Человек должен жить | страница 11
Я смотрел на Михаила Илларионыча, не отрываясь. Было в его фигуре что-то медлительное, медвежье, косолапое и в то же время добродушное, близкое. Пройдя дверь, он вытянул вперед свою загорелую руку и так шел с нею к нам.
— Добро пожаловать! Чуднов, заведующий терапевтическим отделением. — Подойдя к нам вплотную, он поклонился и долго жал каждому из нас руку большими мягкими ладонями. Сразу словно гора свалилась с плеч, и меня охватило такое чувство, будто после долгой разлуки я попал к близкому родственнику.
Чуднов повел нас в комнату, которую он назвал приемным покоем. Там меня удивили огромные часы в деревянном футляре. Массивный медный маятник качался настолько важно, будто сознавал, что без его движений остановится время.
Чуднов указал нам на кушетку, а сам сел за небольшой стол, накрытый простыней. И халат его и простыня сливались в одно целое, белое, ослепительное; даже больно было смотреть на эту белизну, на эту чистоту, освещенную утренним солнцем.
— Значит, и отдохнуть не пришлось после экзаменов? — спросил Чуднов.
— Здесь отдохнем, — ответил Захаров. — Или не придется?
— Почему же? Вполне сможете и отдохнуть. Перегружать мы вас не собираемся.
— А, говоря откровенно, мы приехали к вам не отдыхать.
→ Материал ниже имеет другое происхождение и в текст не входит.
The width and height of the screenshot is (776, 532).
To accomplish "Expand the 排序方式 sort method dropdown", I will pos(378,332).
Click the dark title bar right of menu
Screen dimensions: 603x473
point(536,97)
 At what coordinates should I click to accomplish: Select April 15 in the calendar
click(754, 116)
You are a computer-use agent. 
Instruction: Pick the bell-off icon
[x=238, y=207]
— Правильно, — поддержал я Захарова. — Мы будем продолжать учиться. Практика в этой больнице — продолжение институтской программы.
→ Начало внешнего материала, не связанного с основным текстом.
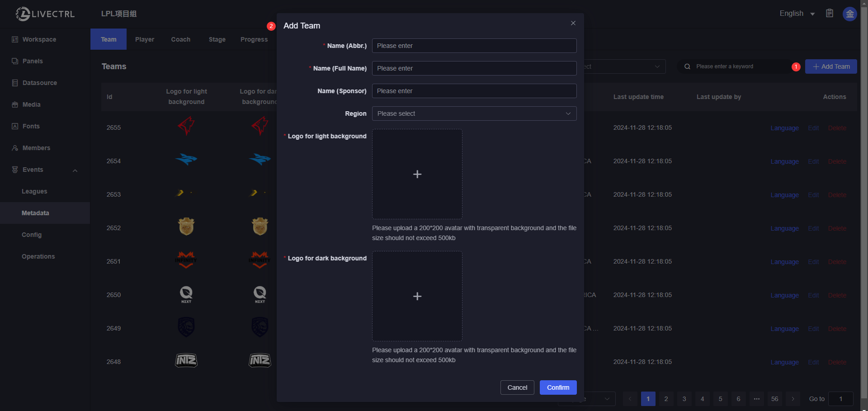868x411 pixels.
Task: Click the Members sidebar icon
Action: point(15,148)
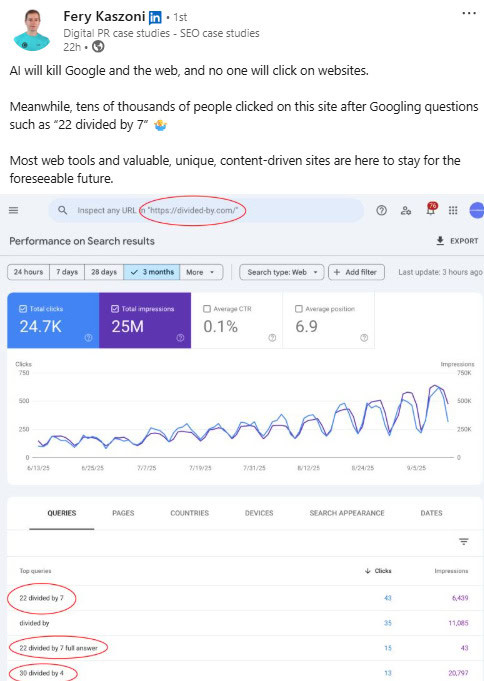Expand the More date range dropdown
484x681 pixels.
pyautogui.click(x=201, y=272)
— Золотые слова. Гениальные слова, — заметил Гринин.
Я покраснел.
Чуднов пристально посмотрел на нас. Не знаю, что он подумал.
— Вероятно, каждый из вас мечтает стать хирургом? — спросил он.
— Угадали. Я, например, хочу, — сказал Захаров.
— Я тоже не прочь, — буркнул Гринин. Он был не в духе.
А я спросил:
— Как вы узнали?
Чуднов легонько так, чуть-чуть, улыбнулся.
— Ведь я тоже был студентом. Как вы думаете, был я студентом?
— Конечно! — ответил я. — И академик проходит эту стадию развития.
— Гениально, — шепнул мне Гринин. — У тебя гениальные задатки, юноша.
Я не обижался на Гринина, пусть упражняется в остроумии, если хочет.
С широкого загорелого лица Чуднова не сходила все та же легкая, обращенная в далекие годы улыбка.
— На третьем и на четвертом курсе почти все увлекаются хирургией; это и понятно. Молодость, романтика, жажда подвига. Ну, а на пятом курсе тропинки начинают расходиться. Но вам до этого еще далеко. — Он слегка махнул кистью руки. — Не стоит и голову ломать. Все само собой определится, и однажды вы узнаете, для чего родились. А пока будьте хирургами! Я как терапевт не возражаю. — Он взглянул на часы в деревянном футляре. — Вот минуты через три — так мне сказали — кончится операция, придет заведующий хирургическим отделением, и мы вас поделим. — Он улыбнулся.